--- Begin DATA EXCERPTS ---

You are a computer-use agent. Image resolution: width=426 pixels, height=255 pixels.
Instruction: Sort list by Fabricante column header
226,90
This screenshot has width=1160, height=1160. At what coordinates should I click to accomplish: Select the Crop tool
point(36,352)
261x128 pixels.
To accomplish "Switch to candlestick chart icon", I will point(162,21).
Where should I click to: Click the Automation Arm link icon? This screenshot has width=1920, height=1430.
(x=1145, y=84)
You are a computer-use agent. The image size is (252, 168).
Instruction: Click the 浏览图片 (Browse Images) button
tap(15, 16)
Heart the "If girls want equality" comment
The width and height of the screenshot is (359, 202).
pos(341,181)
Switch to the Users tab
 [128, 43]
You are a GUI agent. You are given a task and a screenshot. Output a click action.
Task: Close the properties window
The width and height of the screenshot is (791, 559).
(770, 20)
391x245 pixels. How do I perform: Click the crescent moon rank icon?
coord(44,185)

--- End DATA EXCERPTS ---

Copy all of the material above, line for line, without changing anything.

- WRITTEN RESPONSE
You are a computer-use agent. Image resolution: width=426 pixels, height=255 pixels.
Instruction: Sort list by Fabricante column header
226,90
This screenshot has width=1160, height=1160. At what coordinates should I click to accomplish: Select the Crop tool
point(36,352)
261x128 pixels.
To accomplish "Switch to candlestick chart icon", I will point(162,21).
Where should I click to: Click the Automation Arm link icon? This screenshot has width=1920, height=1430.
(x=1145, y=84)
You are a computer-use agent. The image size is (252, 168).
Instruction: Click the 浏览图片 (Browse Images) button
tap(15, 16)
Heart the "If girls want equality" comment
The width and height of the screenshot is (359, 202).
pos(341,181)
Switch to the Users tab
 [128, 43]
You are a GUI agent. You are given a task and a screenshot. Output a click action.
Task: Close the properties window
The width and height of the screenshot is (791, 559).
(770, 20)
391x245 pixels. How do I perform: Click the crescent moon rank icon?
coord(44,185)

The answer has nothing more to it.